It kind of sums up the whole crypto-dream, really. An analysis of a piece of code that entirely ignores the social context that the code is embedded in.
I think tbh, you are summing up the fiat mindset of capitalist realism.
The state is not omnipotent, it exists in a particular social and historical context, a context that is fraying rapidly.

A lot of this stuff, in its attempted restructuring of humanity into bespoke corporate units bent to the shape of the smart contract, reminds me of the "howling wilderness" of mindless competition amidst advanced corporate entities described by Charles Stross in 2005, four years before the founding of Bitcoin:
No one has to engage with a smart contract and I have no clue what you mean by "corporate units", DAOs are not corporations.
Crypto evangelism has that feel to me, a sort of futurism without wit, an enthusiasm that fails to appreciate its own dystopian core. The sort of person who reads Stross and just thinks "ooh that's so cool and shiny" while lacking the sense to realise that what ultimately becomes obsolete in his tale is us. Or in the most pathetic cases, might actively welcome that prospect.
Bitcoin is literally the only thing that gives me any hope that humanity will survive the next 50 years. Sometimes I genuinely wonder how fiat people manage to cope when they peer into the future. You want dystopia, take a look at emaciated polar bears, dying coral reefs and oil spills.
 
Bitcoin is literally the only thing that gives me any hope that humanity will survive the next 50 years.

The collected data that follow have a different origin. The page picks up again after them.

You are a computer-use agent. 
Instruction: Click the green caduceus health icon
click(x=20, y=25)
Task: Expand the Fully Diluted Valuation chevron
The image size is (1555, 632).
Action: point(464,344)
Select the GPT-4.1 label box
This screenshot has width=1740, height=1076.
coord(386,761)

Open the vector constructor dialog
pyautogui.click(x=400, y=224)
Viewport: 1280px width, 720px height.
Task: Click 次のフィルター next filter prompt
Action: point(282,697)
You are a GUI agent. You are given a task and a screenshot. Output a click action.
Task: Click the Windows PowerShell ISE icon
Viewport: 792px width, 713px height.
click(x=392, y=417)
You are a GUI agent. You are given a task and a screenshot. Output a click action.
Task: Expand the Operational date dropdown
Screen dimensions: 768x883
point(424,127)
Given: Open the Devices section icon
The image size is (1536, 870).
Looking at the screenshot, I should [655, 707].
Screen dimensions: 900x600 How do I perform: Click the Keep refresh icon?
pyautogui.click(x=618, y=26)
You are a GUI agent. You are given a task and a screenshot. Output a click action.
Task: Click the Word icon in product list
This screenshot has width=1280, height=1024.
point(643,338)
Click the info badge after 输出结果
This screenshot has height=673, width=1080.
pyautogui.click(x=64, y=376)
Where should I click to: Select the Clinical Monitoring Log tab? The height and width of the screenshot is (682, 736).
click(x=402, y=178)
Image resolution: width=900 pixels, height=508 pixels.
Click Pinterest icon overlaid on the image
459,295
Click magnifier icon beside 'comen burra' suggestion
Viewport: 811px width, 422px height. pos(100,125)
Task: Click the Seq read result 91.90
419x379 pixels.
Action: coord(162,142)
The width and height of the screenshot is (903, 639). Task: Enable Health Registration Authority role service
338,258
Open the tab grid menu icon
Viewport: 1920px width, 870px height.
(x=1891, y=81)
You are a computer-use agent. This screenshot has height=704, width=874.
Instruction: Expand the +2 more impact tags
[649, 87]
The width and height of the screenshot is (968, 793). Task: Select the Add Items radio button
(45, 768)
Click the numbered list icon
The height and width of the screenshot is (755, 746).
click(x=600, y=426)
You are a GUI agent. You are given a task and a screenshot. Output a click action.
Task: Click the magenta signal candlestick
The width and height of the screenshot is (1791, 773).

I know it is. And I know it's why you so consistently ignore, belittle or "misunderstand" criticism rather than think too hard about it. You've spent ten years at this stuff and have associated your own happiness with its success – a classic case of being too invested to stop. "There are none so blind as those who will not see," as the saying goes.

I do have some sympathy with the general depressive aspect of watching humanity circle drains, and for how thoroughly you've painted yourself into that conceptual corner. I have none whatsoever, however, for your ongoing choice to evangelise crypto to others as a coping mechanism. It makes you part of the problem.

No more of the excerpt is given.